:: WHAT THE TASK REQUIRES ::
Each line from the one with "has width=1121, height=518." through the last line of the records must be output exactly, both ends included.

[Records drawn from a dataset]
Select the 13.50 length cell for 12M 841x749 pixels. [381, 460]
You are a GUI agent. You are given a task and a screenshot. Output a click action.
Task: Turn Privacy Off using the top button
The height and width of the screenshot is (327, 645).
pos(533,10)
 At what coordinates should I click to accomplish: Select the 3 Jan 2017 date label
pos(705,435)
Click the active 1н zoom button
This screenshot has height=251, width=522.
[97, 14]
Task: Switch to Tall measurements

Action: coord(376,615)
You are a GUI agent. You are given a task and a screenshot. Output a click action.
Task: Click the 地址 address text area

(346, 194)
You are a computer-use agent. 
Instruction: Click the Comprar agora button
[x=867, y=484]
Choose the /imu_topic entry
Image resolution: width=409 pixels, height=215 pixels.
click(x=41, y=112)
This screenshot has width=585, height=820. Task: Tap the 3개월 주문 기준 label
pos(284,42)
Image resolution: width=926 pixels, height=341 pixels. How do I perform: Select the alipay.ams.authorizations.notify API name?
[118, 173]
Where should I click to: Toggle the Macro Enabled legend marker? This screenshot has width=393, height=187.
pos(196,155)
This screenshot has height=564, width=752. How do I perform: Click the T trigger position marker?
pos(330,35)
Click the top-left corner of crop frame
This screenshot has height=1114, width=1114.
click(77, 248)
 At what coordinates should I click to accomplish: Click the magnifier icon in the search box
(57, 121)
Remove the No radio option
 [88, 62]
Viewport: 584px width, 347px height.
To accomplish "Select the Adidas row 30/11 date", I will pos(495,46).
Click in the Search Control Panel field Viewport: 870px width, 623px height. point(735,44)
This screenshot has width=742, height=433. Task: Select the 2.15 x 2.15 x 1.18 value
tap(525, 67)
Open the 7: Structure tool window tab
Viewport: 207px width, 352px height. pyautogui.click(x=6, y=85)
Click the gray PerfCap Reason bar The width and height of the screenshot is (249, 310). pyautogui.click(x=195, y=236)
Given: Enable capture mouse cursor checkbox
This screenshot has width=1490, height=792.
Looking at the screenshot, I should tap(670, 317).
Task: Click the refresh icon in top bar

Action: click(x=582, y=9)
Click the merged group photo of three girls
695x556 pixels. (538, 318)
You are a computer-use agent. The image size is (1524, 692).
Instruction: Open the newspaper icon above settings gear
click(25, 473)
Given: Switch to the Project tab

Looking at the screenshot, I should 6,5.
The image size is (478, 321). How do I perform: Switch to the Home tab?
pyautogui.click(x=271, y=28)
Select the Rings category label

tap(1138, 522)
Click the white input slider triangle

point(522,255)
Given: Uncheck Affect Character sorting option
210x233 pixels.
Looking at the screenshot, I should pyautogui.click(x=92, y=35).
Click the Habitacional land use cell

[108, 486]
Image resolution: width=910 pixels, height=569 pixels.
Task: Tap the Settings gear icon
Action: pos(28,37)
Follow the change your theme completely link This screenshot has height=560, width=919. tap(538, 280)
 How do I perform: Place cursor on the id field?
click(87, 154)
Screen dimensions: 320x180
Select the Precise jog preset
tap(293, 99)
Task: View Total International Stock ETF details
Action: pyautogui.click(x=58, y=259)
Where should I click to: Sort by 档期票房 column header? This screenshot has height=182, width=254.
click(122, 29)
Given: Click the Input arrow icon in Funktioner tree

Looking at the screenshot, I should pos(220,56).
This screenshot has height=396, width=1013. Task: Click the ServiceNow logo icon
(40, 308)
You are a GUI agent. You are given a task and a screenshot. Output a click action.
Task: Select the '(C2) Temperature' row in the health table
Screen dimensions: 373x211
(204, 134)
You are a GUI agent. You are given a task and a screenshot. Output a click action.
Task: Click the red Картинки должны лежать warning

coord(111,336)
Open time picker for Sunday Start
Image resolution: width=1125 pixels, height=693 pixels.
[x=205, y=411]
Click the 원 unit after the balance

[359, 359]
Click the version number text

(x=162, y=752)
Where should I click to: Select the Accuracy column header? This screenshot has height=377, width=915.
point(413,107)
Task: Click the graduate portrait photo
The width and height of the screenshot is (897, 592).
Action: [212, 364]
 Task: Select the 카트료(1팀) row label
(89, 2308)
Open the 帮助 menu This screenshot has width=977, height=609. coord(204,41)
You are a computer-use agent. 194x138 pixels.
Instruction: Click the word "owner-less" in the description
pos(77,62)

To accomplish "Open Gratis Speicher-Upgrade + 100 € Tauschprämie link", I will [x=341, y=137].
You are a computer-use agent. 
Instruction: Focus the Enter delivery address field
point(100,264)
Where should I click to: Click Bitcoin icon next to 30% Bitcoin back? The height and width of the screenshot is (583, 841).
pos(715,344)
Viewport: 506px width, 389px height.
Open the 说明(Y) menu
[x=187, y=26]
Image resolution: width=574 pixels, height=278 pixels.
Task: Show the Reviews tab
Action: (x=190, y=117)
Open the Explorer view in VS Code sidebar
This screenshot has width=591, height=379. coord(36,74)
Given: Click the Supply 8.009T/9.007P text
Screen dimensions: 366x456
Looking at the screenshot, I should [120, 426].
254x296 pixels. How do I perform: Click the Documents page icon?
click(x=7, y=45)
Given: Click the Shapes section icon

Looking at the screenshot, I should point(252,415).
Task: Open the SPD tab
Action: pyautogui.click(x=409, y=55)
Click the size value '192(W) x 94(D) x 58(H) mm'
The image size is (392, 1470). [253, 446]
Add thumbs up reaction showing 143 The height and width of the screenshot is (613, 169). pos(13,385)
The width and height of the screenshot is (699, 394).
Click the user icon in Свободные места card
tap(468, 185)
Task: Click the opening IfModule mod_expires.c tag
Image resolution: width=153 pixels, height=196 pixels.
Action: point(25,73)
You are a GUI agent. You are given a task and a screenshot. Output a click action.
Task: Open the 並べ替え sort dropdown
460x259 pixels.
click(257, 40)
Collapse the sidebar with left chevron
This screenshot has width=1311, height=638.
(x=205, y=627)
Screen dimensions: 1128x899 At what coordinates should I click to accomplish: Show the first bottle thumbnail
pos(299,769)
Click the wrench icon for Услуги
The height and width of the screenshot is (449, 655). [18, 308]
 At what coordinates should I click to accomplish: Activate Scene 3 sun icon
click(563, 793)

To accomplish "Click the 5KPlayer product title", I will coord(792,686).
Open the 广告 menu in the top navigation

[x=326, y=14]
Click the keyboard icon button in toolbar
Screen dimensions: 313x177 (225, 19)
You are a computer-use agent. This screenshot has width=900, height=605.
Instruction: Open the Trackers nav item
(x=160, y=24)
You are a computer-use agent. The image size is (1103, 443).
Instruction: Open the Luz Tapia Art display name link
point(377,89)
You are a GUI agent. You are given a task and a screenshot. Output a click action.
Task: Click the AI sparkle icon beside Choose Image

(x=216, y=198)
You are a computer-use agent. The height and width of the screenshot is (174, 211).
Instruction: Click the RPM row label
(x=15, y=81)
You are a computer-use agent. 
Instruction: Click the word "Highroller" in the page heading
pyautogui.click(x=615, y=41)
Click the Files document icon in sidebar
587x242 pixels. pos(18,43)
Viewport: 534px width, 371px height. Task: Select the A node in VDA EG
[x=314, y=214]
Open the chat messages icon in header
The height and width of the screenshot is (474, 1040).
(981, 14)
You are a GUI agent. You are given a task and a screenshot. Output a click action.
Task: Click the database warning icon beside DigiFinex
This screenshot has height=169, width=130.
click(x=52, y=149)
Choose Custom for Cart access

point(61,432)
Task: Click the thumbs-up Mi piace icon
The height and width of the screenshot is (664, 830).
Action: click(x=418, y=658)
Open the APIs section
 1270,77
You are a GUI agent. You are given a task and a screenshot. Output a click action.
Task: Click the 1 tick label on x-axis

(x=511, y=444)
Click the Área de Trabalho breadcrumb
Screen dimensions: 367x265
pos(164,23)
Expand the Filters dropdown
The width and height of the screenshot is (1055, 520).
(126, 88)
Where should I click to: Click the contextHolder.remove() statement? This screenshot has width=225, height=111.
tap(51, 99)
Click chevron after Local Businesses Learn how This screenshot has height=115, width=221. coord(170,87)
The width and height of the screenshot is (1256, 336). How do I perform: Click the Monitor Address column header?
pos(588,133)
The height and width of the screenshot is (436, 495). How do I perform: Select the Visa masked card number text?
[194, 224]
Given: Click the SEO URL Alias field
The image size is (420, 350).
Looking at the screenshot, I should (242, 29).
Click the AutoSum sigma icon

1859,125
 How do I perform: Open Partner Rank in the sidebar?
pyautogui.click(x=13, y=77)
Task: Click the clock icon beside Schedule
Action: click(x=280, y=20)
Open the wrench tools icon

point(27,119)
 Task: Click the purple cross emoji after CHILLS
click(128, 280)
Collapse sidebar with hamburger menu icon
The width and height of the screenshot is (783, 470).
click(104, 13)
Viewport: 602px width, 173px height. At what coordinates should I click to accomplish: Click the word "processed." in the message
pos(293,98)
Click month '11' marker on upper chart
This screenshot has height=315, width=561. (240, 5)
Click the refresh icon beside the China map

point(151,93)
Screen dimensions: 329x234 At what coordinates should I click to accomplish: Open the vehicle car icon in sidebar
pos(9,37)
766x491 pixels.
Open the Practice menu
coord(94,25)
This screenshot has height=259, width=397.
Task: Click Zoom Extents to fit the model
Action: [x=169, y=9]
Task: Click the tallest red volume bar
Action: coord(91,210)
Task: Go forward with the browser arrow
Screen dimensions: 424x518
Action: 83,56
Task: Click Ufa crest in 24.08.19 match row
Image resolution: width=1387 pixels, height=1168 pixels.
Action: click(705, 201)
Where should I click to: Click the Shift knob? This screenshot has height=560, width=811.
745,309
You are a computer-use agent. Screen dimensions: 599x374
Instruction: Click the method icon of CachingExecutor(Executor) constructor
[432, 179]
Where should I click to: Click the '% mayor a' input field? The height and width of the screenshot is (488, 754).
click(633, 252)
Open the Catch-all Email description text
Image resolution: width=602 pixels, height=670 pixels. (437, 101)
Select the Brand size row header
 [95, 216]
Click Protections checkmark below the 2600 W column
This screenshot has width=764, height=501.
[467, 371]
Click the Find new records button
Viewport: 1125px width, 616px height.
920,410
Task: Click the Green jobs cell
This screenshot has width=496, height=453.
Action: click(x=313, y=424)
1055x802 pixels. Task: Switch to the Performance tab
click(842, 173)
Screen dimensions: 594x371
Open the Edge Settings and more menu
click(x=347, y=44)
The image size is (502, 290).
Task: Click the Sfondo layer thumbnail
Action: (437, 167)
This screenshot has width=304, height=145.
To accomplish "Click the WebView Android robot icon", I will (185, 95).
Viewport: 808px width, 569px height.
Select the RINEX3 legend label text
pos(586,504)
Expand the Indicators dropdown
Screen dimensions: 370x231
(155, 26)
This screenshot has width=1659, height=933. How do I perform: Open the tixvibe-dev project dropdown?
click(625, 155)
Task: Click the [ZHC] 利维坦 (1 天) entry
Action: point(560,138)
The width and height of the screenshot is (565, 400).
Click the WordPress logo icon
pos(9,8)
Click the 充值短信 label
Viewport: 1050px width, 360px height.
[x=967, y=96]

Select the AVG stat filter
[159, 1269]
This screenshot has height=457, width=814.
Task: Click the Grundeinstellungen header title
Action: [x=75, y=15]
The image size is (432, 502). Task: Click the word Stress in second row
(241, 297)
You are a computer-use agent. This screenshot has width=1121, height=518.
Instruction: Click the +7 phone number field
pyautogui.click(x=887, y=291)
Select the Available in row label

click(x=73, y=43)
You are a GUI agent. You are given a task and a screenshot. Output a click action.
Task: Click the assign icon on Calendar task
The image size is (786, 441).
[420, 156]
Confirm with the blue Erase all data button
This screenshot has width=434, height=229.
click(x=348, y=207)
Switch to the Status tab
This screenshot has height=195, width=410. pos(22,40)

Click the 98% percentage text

:: YOUR RESPONSE ::
You are a computer-use agent. This screenshot has width=1121, height=518.
Instruction: Click the +7 phone number field
pyautogui.click(x=887, y=291)
Select the Available in row label

click(x=73, y=43)
You are a GUI agent. You are given a task and a screenshot. Output a click action.
Task: Click the assign icon on Calendar task
The image size is (786, 441).
[420, 156]
Confirm with the blue Erase all data button
This screenshot has width=434, height=229.
click(x=348, y=207)
Switch to the Status tab
This screenshot has height=195, width=410. pos(22,40)

Click the 98% percentage text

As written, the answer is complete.